Exercise data:
● ● ● ●
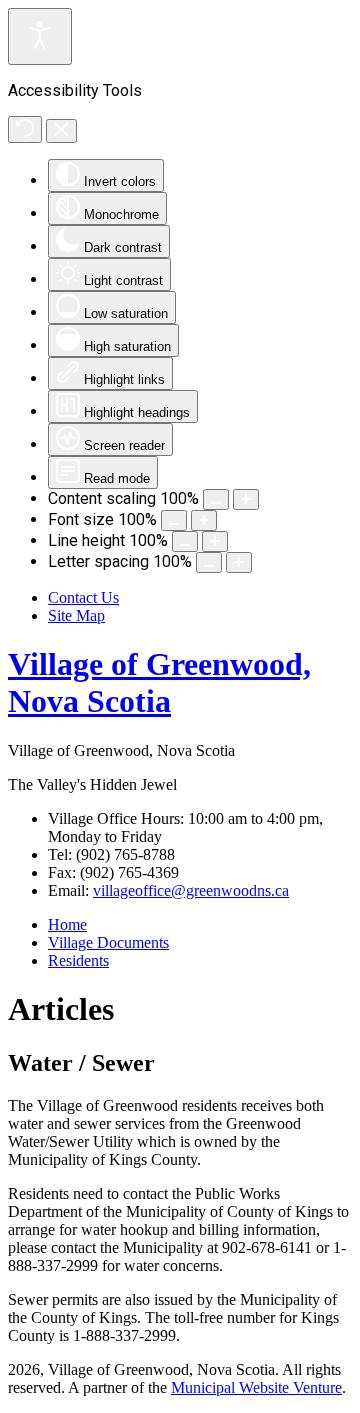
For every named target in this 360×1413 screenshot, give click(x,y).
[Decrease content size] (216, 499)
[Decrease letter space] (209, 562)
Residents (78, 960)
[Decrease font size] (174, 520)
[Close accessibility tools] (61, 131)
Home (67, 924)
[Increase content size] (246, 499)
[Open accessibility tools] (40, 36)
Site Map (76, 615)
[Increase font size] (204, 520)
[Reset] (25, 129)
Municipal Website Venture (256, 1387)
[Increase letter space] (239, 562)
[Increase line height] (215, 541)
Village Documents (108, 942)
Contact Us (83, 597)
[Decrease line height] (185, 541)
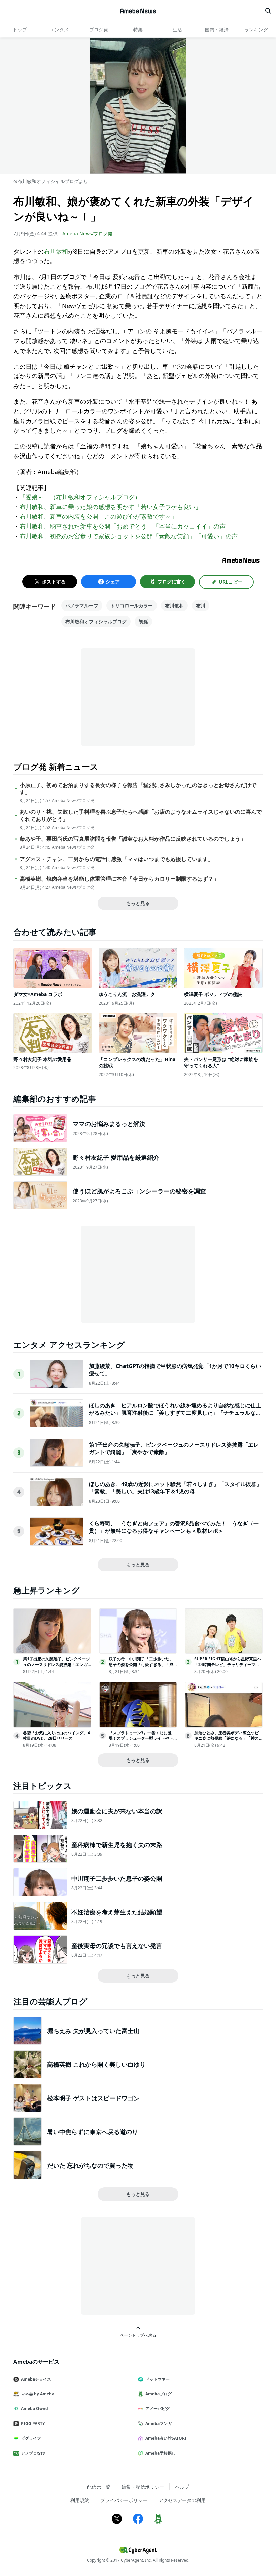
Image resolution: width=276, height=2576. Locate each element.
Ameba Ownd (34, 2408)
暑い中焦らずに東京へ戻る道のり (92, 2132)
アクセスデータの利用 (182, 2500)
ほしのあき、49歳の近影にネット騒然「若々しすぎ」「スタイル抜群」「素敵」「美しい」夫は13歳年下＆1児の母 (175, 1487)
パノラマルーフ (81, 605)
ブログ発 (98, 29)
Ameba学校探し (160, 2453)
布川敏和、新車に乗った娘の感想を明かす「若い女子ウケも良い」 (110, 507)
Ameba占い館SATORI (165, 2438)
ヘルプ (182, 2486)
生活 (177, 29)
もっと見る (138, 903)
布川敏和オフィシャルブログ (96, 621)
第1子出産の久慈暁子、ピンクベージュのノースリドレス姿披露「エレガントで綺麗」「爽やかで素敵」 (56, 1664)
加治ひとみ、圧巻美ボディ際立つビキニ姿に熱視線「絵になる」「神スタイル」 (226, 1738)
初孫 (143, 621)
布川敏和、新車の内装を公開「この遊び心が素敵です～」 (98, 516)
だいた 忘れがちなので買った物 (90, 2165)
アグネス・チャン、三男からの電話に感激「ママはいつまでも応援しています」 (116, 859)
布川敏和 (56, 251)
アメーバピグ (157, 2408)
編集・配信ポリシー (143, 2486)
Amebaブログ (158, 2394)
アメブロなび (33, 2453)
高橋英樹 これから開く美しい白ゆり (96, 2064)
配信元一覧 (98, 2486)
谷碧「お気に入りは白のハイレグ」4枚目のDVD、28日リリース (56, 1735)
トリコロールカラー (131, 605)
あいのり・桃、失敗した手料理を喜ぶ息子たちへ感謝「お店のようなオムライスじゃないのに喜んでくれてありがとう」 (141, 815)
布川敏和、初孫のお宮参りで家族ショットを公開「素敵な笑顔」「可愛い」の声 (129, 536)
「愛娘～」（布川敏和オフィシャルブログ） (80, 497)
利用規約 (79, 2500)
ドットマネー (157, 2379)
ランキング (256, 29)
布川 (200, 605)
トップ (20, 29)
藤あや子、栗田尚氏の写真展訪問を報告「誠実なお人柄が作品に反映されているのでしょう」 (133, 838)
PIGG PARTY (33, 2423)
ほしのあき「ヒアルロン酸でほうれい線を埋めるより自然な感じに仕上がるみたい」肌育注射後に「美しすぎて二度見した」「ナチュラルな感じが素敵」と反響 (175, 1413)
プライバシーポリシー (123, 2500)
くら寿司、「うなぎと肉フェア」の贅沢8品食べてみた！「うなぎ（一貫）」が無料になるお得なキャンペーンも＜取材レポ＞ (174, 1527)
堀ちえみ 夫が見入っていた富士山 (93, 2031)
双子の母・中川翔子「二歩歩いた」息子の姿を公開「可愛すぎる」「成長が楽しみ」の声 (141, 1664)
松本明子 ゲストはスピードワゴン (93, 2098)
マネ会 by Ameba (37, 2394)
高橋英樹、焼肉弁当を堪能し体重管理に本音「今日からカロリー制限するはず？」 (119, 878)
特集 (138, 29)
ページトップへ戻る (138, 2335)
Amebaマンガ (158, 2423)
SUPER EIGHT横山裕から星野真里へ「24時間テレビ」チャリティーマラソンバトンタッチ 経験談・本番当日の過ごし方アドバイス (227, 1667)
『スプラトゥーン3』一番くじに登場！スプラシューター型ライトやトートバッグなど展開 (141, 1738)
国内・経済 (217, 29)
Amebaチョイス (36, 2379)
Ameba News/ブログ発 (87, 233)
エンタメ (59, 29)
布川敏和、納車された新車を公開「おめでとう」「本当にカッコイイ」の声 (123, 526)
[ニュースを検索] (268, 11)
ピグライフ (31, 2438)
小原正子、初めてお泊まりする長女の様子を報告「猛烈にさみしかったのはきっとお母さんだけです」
● ● ● ●
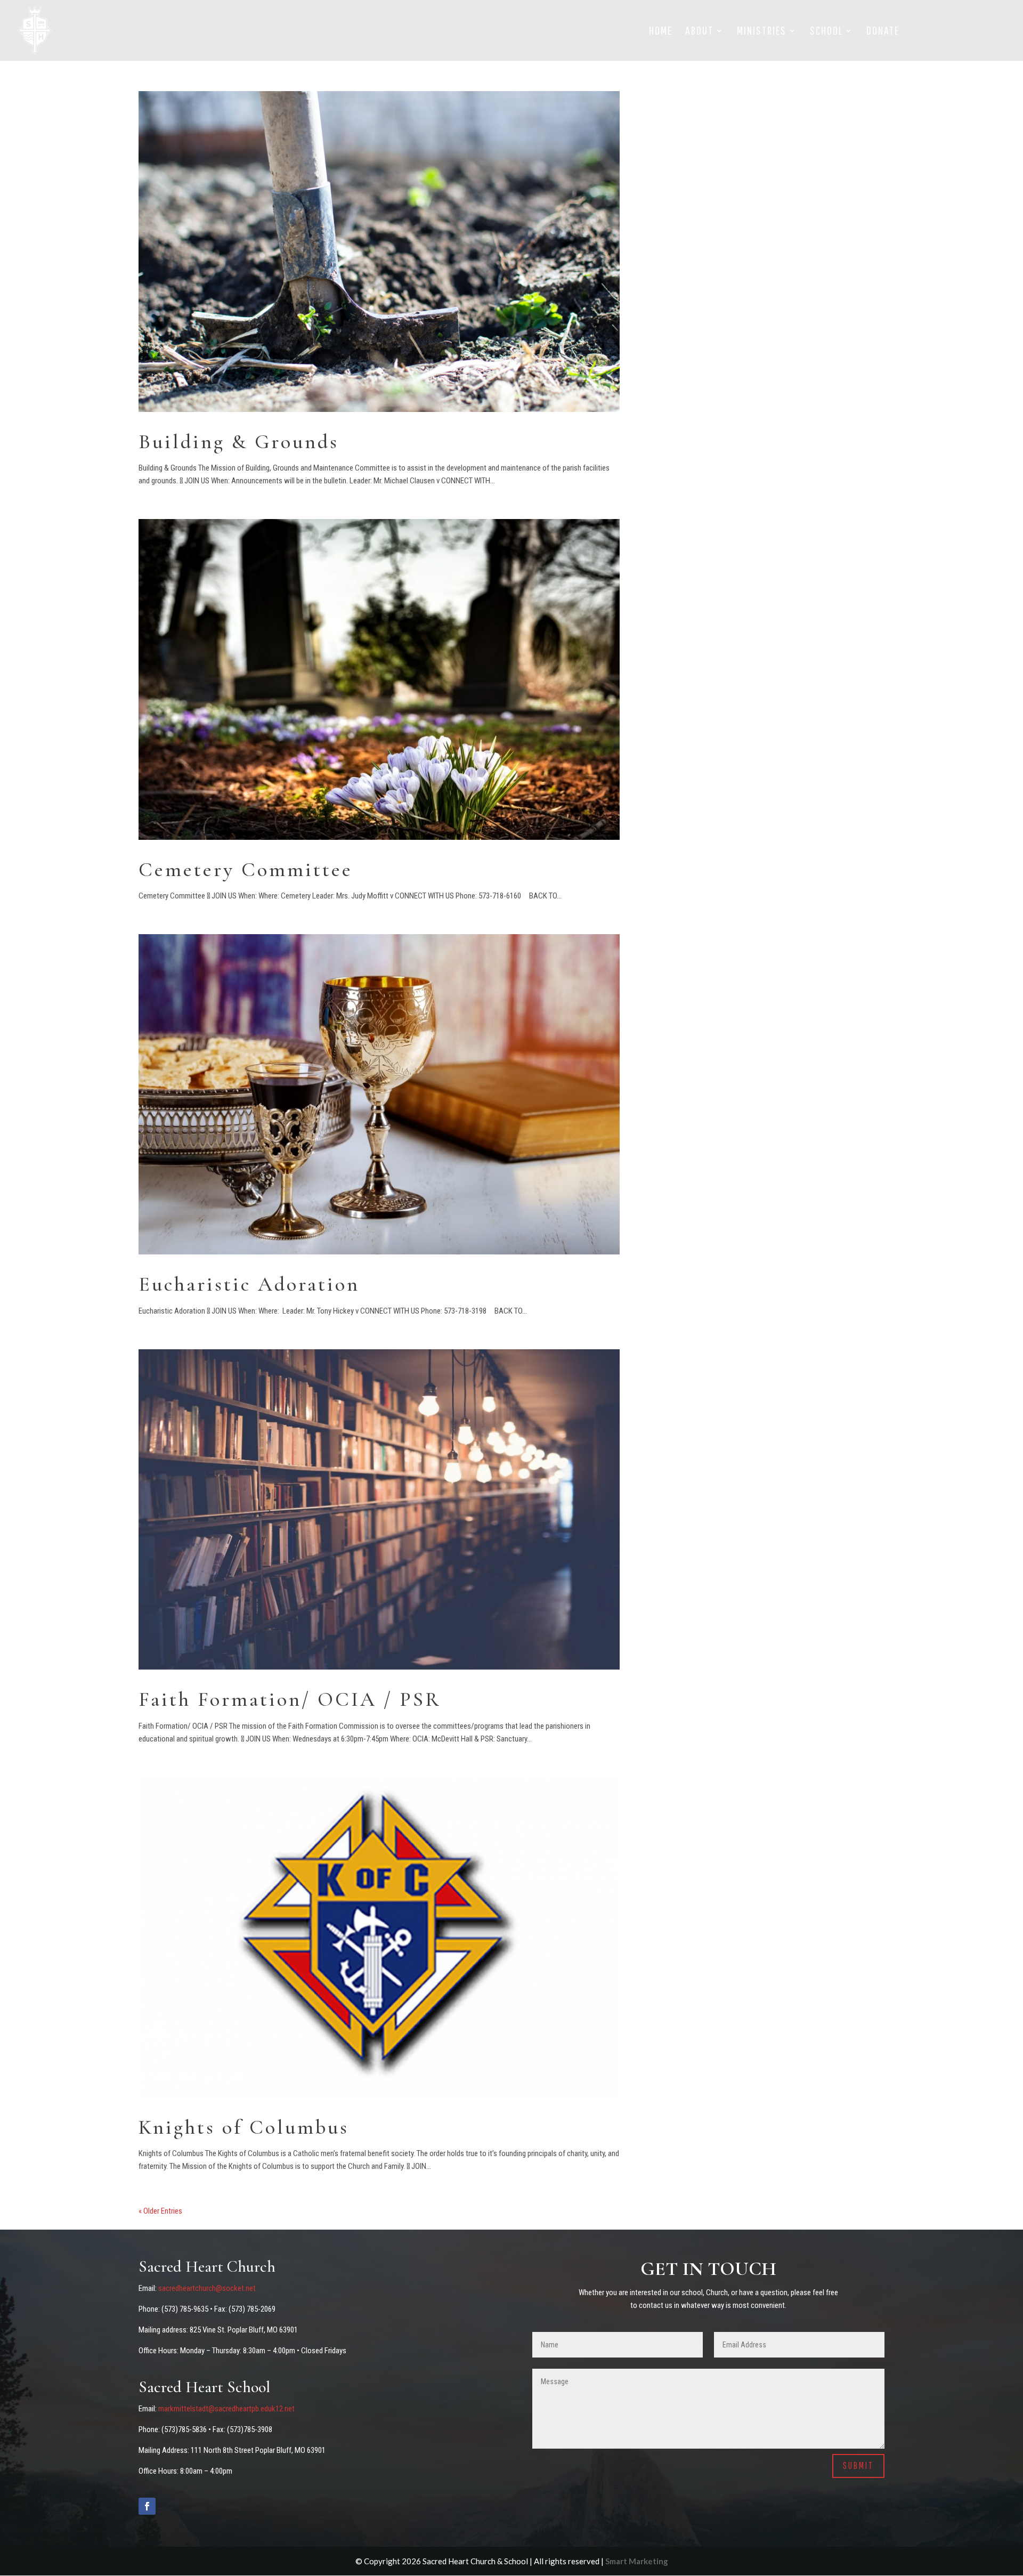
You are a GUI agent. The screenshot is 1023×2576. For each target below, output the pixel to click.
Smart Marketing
● ● ● ●
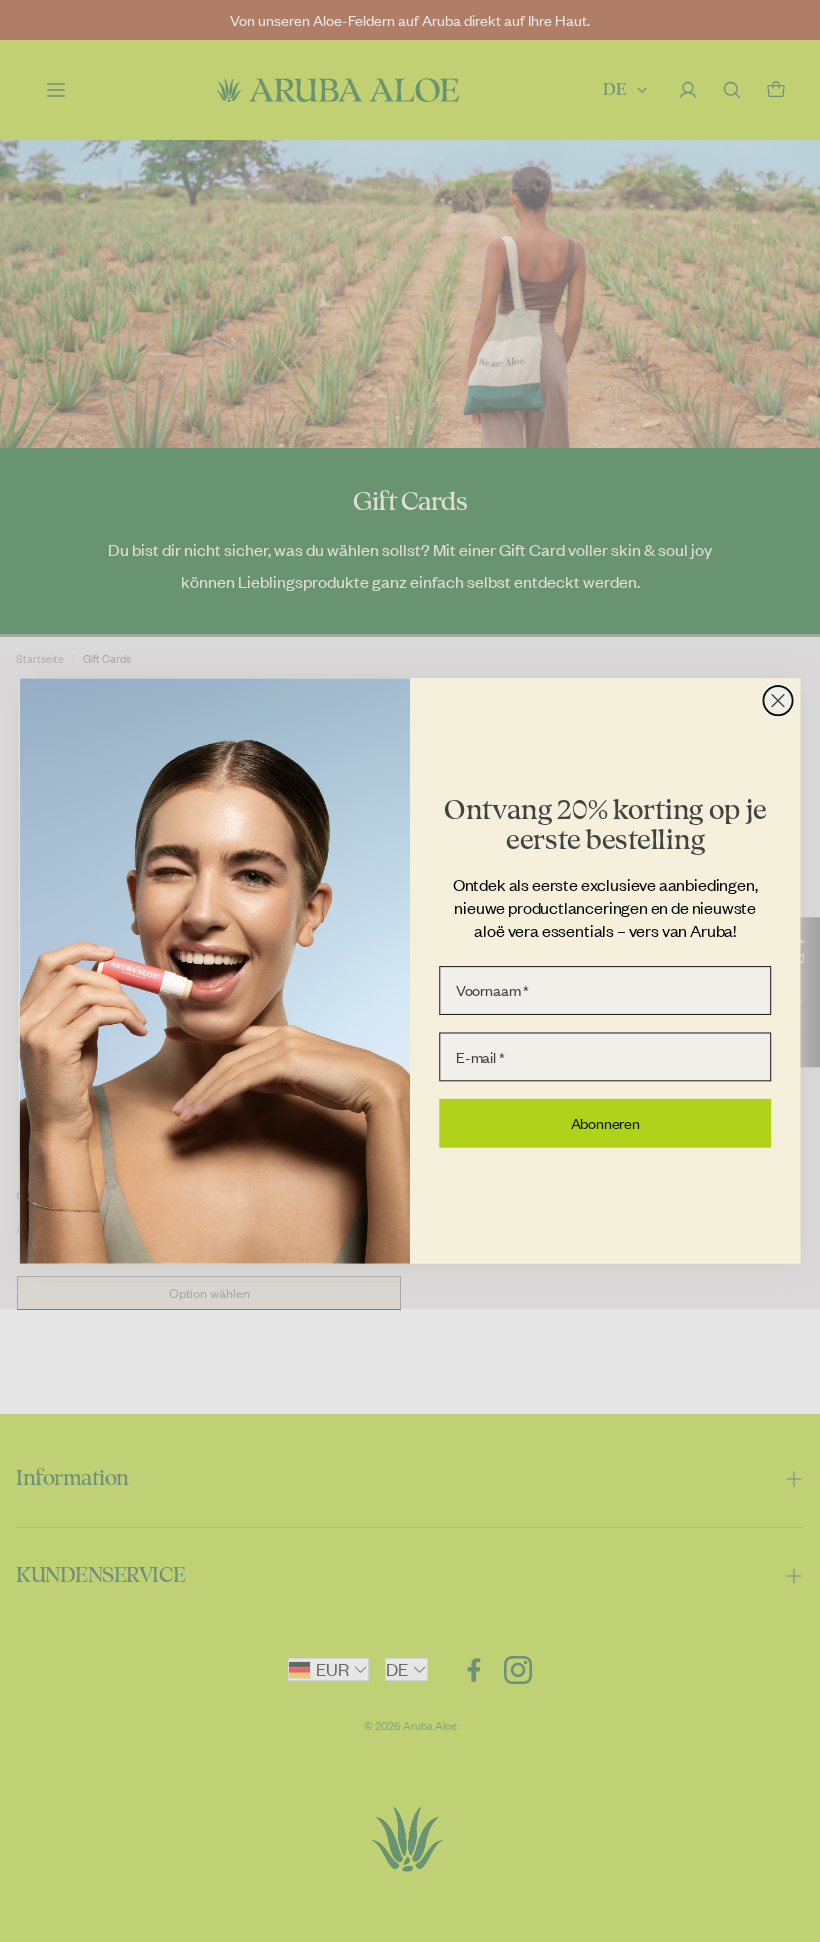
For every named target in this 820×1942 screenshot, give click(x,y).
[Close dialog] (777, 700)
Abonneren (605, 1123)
● ● ● ●
Task description:
Among the entries above, find the line with "For every named target in this 360×1413" and repeat exactly from there through the line with "堀ちえみ 夫が見入っていた富士山 (93, 2031)", leaving out the pictures.

Reply to the task:
For every named target in this 360×1413 screenshot, give click(x,y).
[Decrease content size] (216, 499)
[Decrease letter space] (209, 562)
Residents (78, 960)
[Decrease font size] (174, 520)
[Close accessibility tools] (61, 131)
Home (67, 924)
[Increase content size] (246, 499)
[Open accessibility tools] (40, 36)
Site Map (76, 615)
[Increase font size] (204, 520)
[Reset] (25, 129)
Municipal Website Venture (256, 1387)
[Increase letter space] (239, 562)
[Increase line height] (215, 541)
Village Documents (108, 942)
Contact Us (83, 597)
[Decrease line height] (185, 541)
Image resolution: width=276, height=2576. Locate each element.
Ameba Ownd (34, 2408)
暑い中焦らずに東京へ戻る道のり (92, 2132)
アクセスデータの利用 (182, 2500)
ほしのあき、49歳の近影にネット騒然「若々しすぎ」「スタイル抜群」「素敵」「美しい」夫は13歳年下＆1児の母 (175, 1487)
パノラマルーフ (81, 605)
ブログ発 (98, 29)
Ameba学校探し (160, 2453)
布川敏和、新車に乗った娘の感想を明かす「若い女子ウケも良い」 (110, 507)
Ameba占い館SATORI (165, 2438)
ヘルプ (182, 2486)
生活 (177, 29)
もっと見る (138, 903)
布川敏和オフィシャルブログ (96, 621)
第1子出産の久慈暁子、ピンクベージュのノースリドレス姿披露「エレガントで綺麗」「爽やかで素敵」 (56, 1664)
加治ひとみ、圧巻美ボディ際立つビキニ姿に熱視線「絵になる」「神スタイル」 (226, 1738)
初孫 (143, 621)
布川敏和、新車の内装を公開「この遊び心が素敵です～」 (98, 516)
だいた 忘れがちなので買った物 (90, 2165)
アグネス・チャン、三男からの電話に感激「ママはいつまでも応援しています」 (116, 859)
布川敏和 (56, 251)
アメーバピグ (157, 2408)
編集・配信ポリシー (143, 2486)
Amebaブログ (158, 2394)
アメブロなび (33, 2453)
高橋英樹 これから開く美しい白ゆり (96, 2064)
配信元一覧 (98, 2486)
谷碧「お気に入りは白のハイレグ」4枚目のDVD、28日リリース (56, 1735)
トリコロールカラー (131, 605)
あいのり・桃、失敗した手料理を喜ぶ息子たちへ感謝「お店のようなオムライスじゃないのに喜んでくれてありがとう」 (141, 815)
布川敏和、初孫のお宮参りで家族ショットを公開「素敵な笑顔」「可愛い」の声 (129, 536)
「愛娘～」（布川敏和オフィシャルブログ） (80, 497)
利用規約 (79, 2500)
ドットマネー (157, 2379)
ランキング (256, 29)
布川 (200, 605)
トップ (20, 29)
藤あや子、栗田尚氏の写真展訪問を報告「誠実なお人柄が作品に反映されているのでしょう」 (133, 838)
PIGG PARTY (33, 2423)
ほしのあき「ヒアルロン酸でほうれい線を埋めるより自然な感じに仕上がるみたい」肌育注射後に「美しすぎて二度見した」「ナチュラルな感じが素敵」と反響 (175, 1413)
プライバシーポリシー (123, 2500)
くら寿司、「うなぎと肉フェア」の贅沢8品食べてみた！「うなぎ（一貫）」が無料になるお得なキャンペーンも＜取材レポ＞ (174, 1527)
堀ちえみ 夫が見入っていた富士山 (93, 2031)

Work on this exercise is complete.